Main Session
Sep 29
SS 17 - Hem 1: Bridging the Gap: Radiotherapy Innovations in Aggressive Lymphomas

200 - TP53 Mutations and Outcomes after Radiotherapy in Mantle Cell Lymphoma

10:55am - 11:05am PT
Room 152

Presenter(s)

Alok Deshane, MD - MSKCC, New York, NY

A. Deshane1, B. S. Imber1, A. Wijetunga2, B. Fregonese1, A. Zelenetz3, G. Salles3, A. Kumar3, and J. Yahalom1; 1Department of Radiation Oncology, Memorial Sloan Kettering Cancer Center, New York, NY, 2University of North Carolina at Chapel Hill, Chapel Hill, NC, 3Department of Medicine, Memorial Sloan Kettering Cancer Center, New York, NY

Purpose/Objective(s):

The role for radiotherapy (RT) in mantle cell lymphoma (MCL) is limited as MCL often presents in advanced stages. A broader role may be rational given MCLs propensity for profound but inconsistent radiosensitivity. Common molecular alterations in MCL impact prognosis, namely TP53 mutations (TP53mut). TP53mut can influence systemic therapy choices but its impact on radiosensitivity, or RT decision making is unclear. Better understanding could guide precision radiotherapy.

Materials/Methods:

We analyzed patients (pts) treated with RT for MCL from 2010-2024, focusing on a cohort with next generation sequencing (NGS) for somatic genetic alterations (n=66).
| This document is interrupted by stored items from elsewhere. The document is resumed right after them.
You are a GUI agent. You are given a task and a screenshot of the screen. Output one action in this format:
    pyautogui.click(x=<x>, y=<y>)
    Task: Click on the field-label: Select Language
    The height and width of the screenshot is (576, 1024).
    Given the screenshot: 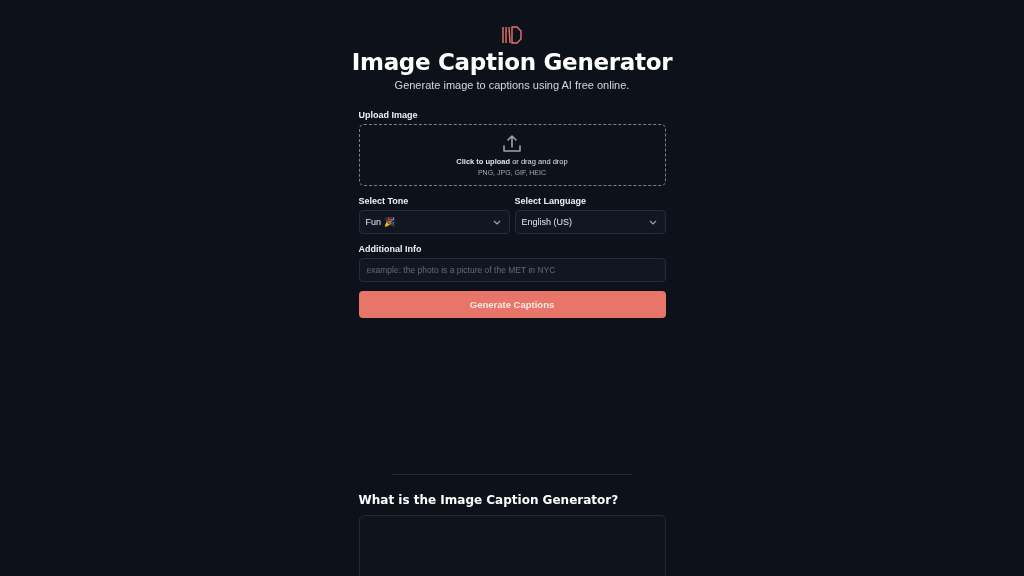 What is the action you would take?
    pyautogui.click(x=551, y=201)
     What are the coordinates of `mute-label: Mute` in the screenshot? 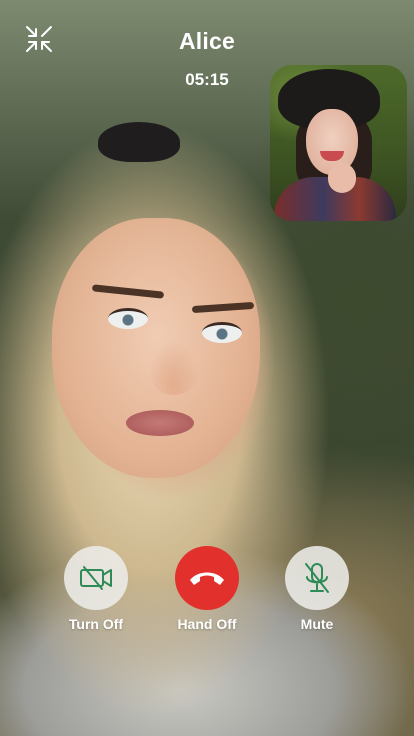 It's located at (317, 624).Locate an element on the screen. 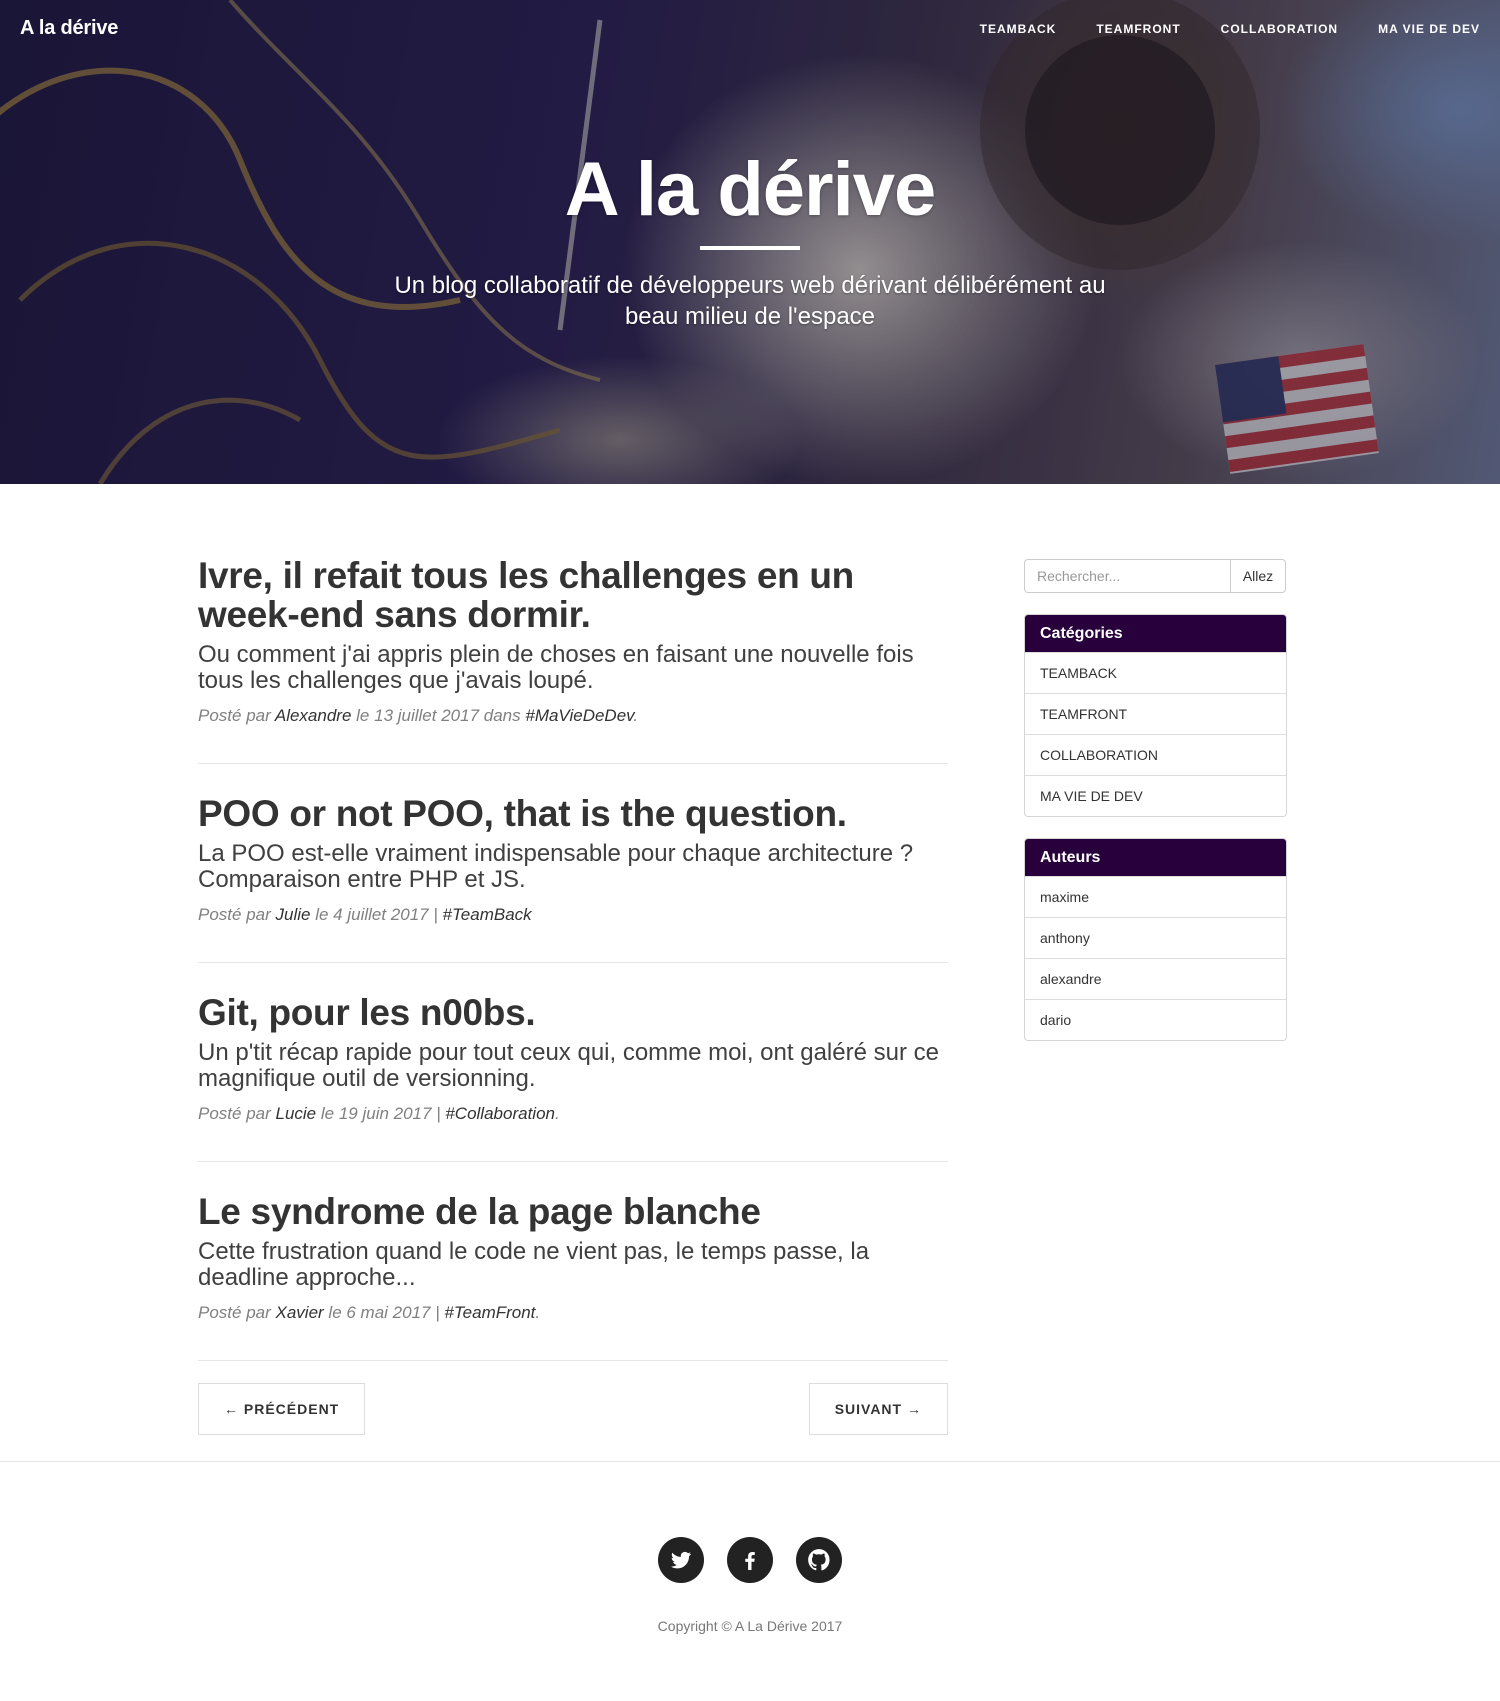  category-item-teamback: TEAMBACK is located at coordinates (1156, 672).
Age and stage at RT, treatment intent, relapsed status, site of RT, and prior systemic therapy were collected. Sites treated in pts with TP53mut vs without TP53mut (TP53WT) were compared. Lesion SUV and diameter, extranodal (EN) status of the treated site, blastoid histology, RT dose, and metabolic response at first assessment were compared. Additionally, sites receiving very low dose radiotherapy (VLDRT, 4 Gy) and sites of local failure (LF) were analyzed. Freedom from local progression (FFLP) was compared using log rank testing.

Results:

66 patients were identified, treated to 97 sites. 84 sites (87%) were treated in the relapsed setting. 54 sites (56%) were localized relapsed or early-stage disease. By site, median follow up after RT was 1.5 years. 59 sites were of pts with blastoid histology. 61 sites (64%) treated were EN. Median RT dose was 30 Gy (4-40 Gy), median lesion diameter was 3.5 cm (0.9 - 22 cm), and median SUV max was 7.5 (0 - 61.6). 80% (n=77) of sites had available PET response assessment at a median of 1.7 months (0.1 - 7.1) post-RT. Overall response rate (ORR) was 98.7%, and complete response (CR) rate was 81% (n=62). 32% of pts (n=21) treated to 33 sites (34%) harbored TP53mut. RT dose (p =0.817) and CR% (p=0.491) did not differ significantly by TP53 status. When analyzed by site, TP53mut had significantly worse 1-year FFLP than TP53WT (85% vs 100% ; p=0.002). 6 sites overall (6.2%) had LF; of note, 4 of 6 sites received only 4 Gy. TP53mut status was associated with higher risk of LF (p= 0.024). Analysis of sites treated to 4 Gy (n=14; 14.4%) revealed that TP53mut remained associated with increased risk of LF (p=0.002). However, for sites receiving >4 Gy (n= 83; Median dose 30 Gy, Range 10-40 Gy), presence of TP53mut (n=30) was not significantly associated with FFLP (p=0.069).

Conclusion:

In this cohort of MCL treated with RT, response was excellent, and LF was rare. Most sites of LF received VLDRT. TP53mut was significantly associated with higher risk of LF in sites treated with 4 Gy. Despite excellent responses to RT at higher, definitive doses, sites of pts with TP53mut might respond less favorably to VLDRT, suggesting relative radioresistance and the need to consider dose escalation or combination therapy strategies.